Carl is an early riser. Being up before the sun every day is just a normal part of the routine. He washes up, gets his son to daycare and then it’s off for a long day of installing storm doors and porch enclosures in Caledon. He picks up his son, has dinner and then calls a baby sitter so he can get to an AA meeting the next city over.
Carl is recovering from being a self-proclaimed “drinker and drugger”. He is a single father who does not receive child support, and every day is still a struggle. But when asked about his life, he had one simple response, “Life is amazing today.”

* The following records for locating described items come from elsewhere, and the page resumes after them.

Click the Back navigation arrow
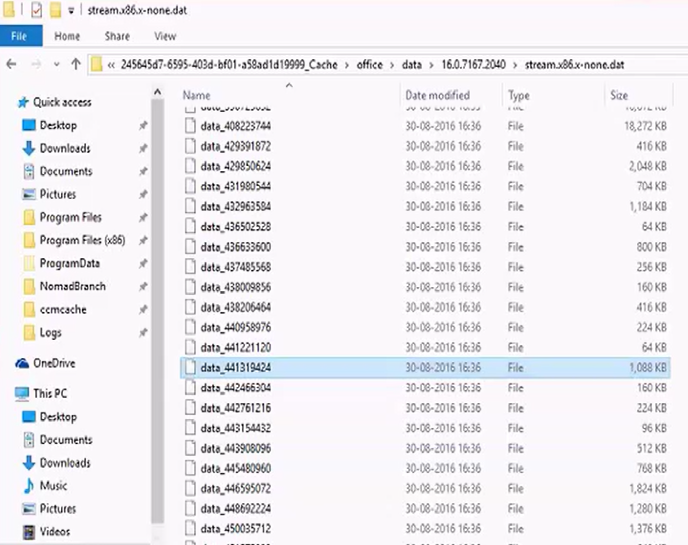coord(12,64)
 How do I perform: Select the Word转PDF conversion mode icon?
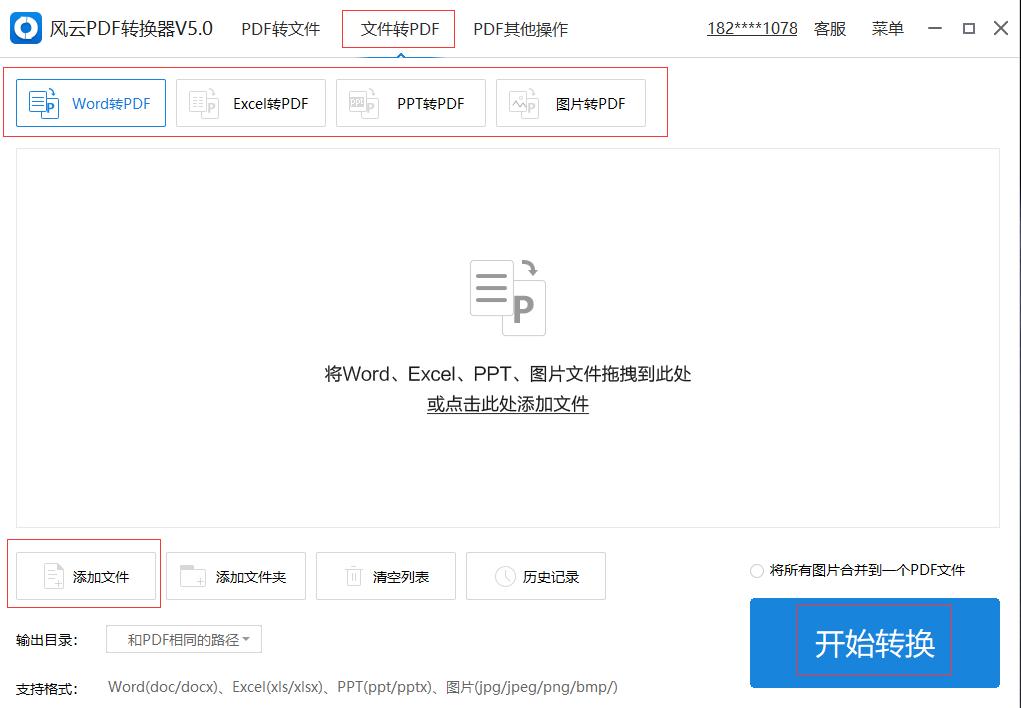(x=43, y=101)
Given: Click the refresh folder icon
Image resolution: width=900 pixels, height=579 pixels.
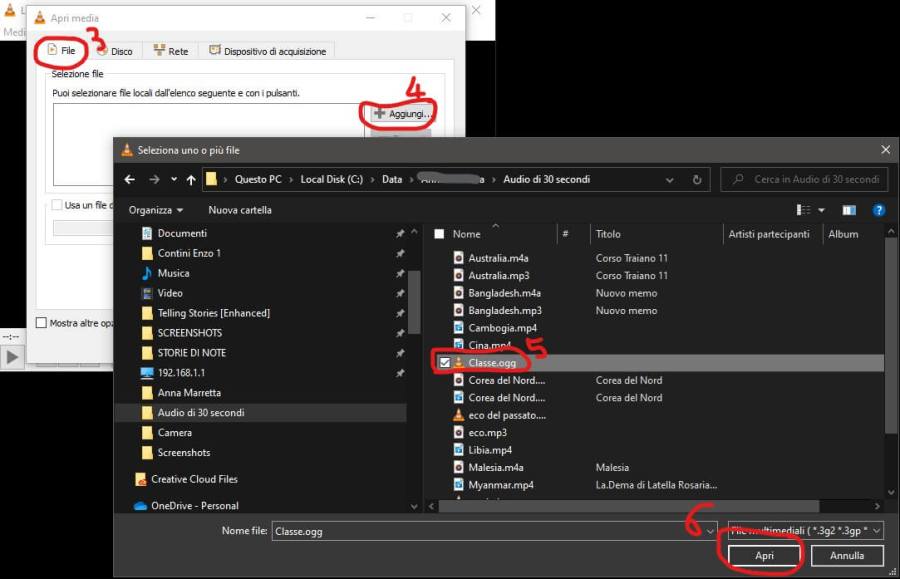Looking at the screenshot, I should [x=697, y=179].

Just a few years ago, Carl was in a tough spot. “I just had my son and was granted sole custody. But every problem I faced was paramount, and they just kept piling up,” Carl recalled. “The only way I could deal with the situation was to find a solution – and mine was through drugs and alcohol.” At the time, Carl was living in his mother’s basement, did not pay too much attention to his son, and was only interested in playing video games.
“I felt like a loser.”
One night at the bar, Carl was venting his frustrations to a friend. He was worried about how he was going to afford food, diapers and formula. He was worried about finding stable employment and starting his career. His friend listened to his problems and told him to go to Caledon Community Services where he learned about the Exchange.

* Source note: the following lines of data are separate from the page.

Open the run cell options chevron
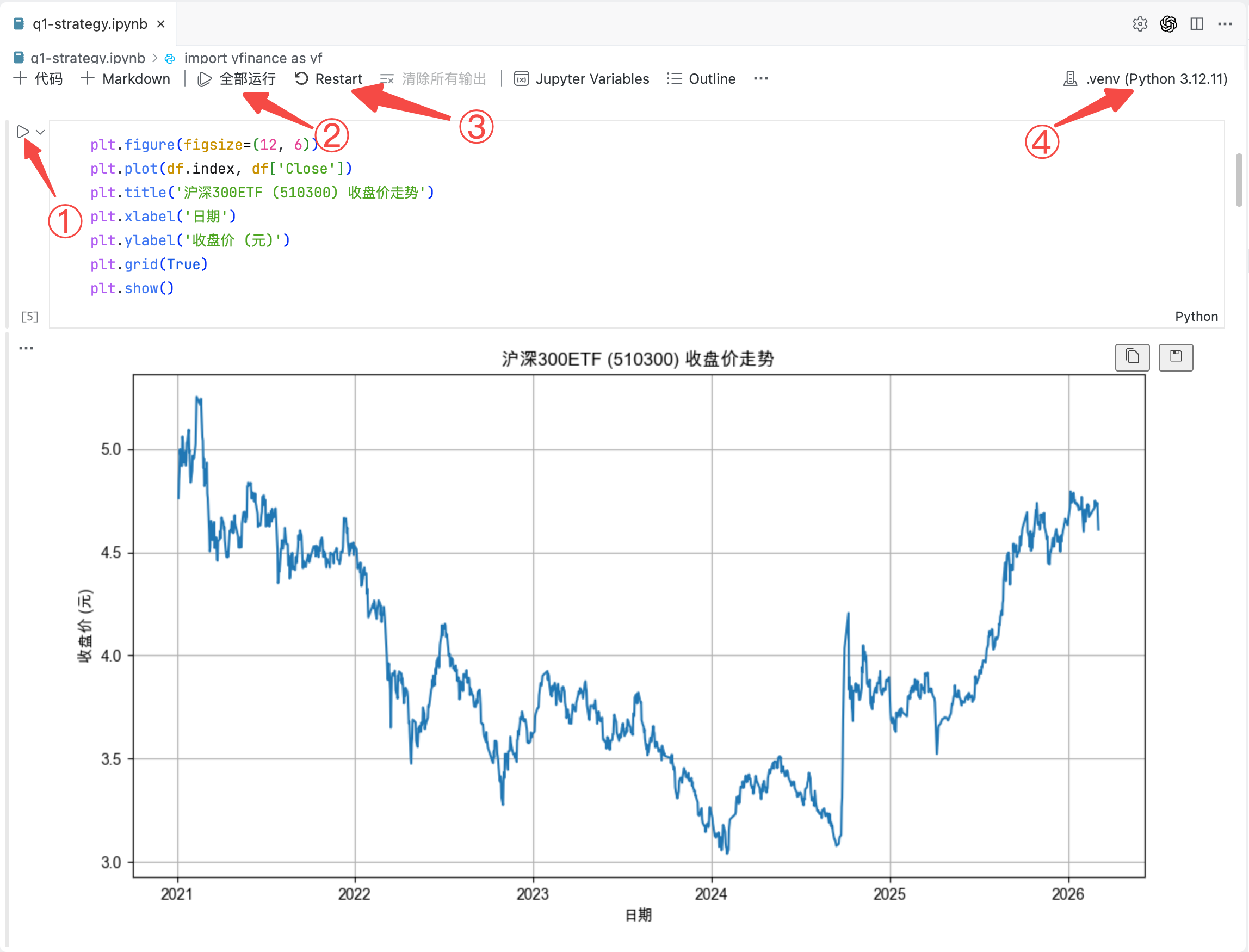1249x952 pixels. [40, 132]
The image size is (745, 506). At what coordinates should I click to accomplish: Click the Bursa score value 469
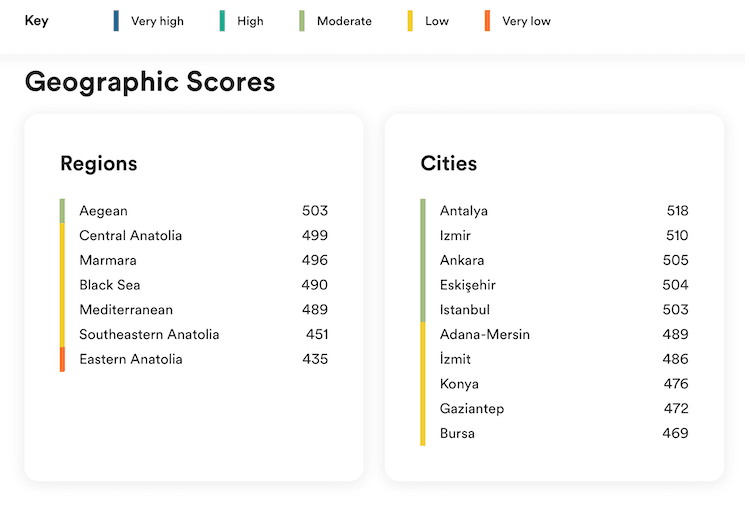tap(675, 434)
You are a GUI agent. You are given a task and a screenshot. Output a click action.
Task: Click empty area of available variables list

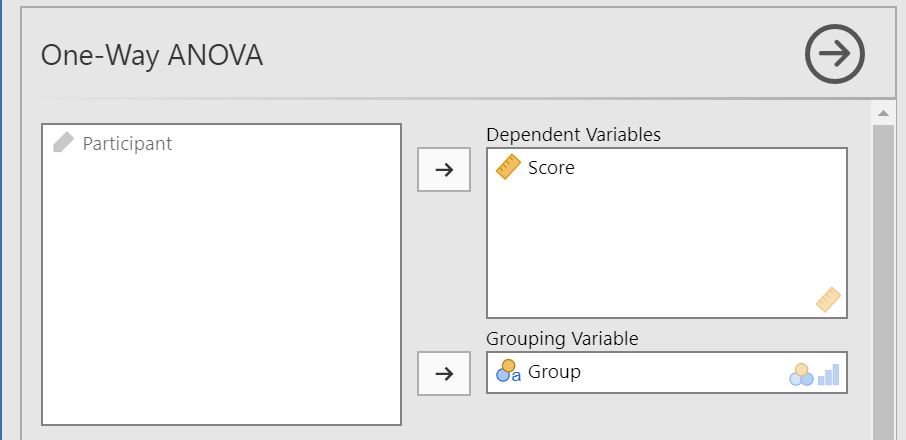[x=220, y=300]
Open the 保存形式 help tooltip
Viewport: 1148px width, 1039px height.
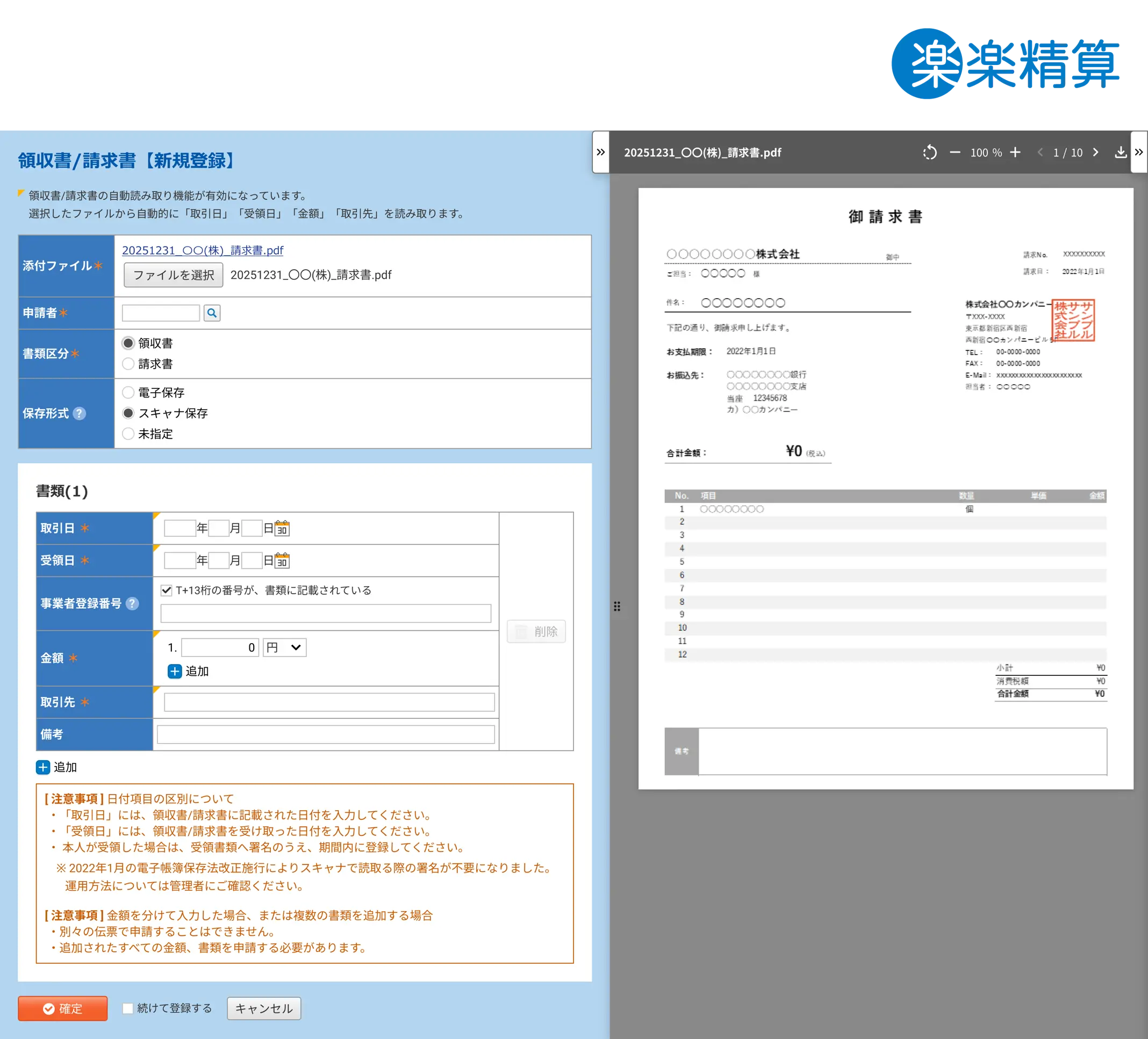80,414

The Exchange is a Community Hub in Caledon that focuses on enriching lives through community programming. It houses meeting spaces, counselling support, a kitchen and even a food bank to help clients. While Carl was there, he was able to take advantage of several programs to help him get on his feet. Counsellors helped to asses Carl’s situation and give him peace of mind by connecting him to other services such as Caledon Parent-Child Centre – another United Way funded agency.
Today, Carl and his son have an amazing relationship, and he credits the programs at United Way funded agencies for making him a stronger parent. “Now, I can really feel the energy off of him. He always wants to hang out with me. He’s always happy.”

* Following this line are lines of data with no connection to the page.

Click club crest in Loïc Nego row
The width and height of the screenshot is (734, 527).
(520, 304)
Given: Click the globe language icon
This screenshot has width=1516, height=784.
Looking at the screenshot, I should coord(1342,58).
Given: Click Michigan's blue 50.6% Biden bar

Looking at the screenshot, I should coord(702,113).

Much more than a centre of referral, the Exchange is playing a major role in Carl’s life, teaching him many things. “They taught me how to conserve my money, and stop being so wasteful,” Carl smiled,
“I keep looking for ways to give back to this place. So far, it’s been by sharing my story or by telling others to come. But I know there will be other opportunities. And I can’t wait to help The Exchange grow.”
Today, Carl leads an Alcoholics Anonymous meeting at The Exchange. He’s an advocate for the community hub. And he’s a stronger parent who is working his way out of debt.
“It’s a safe place,” Carl said of The Exchange. “It feels like home.”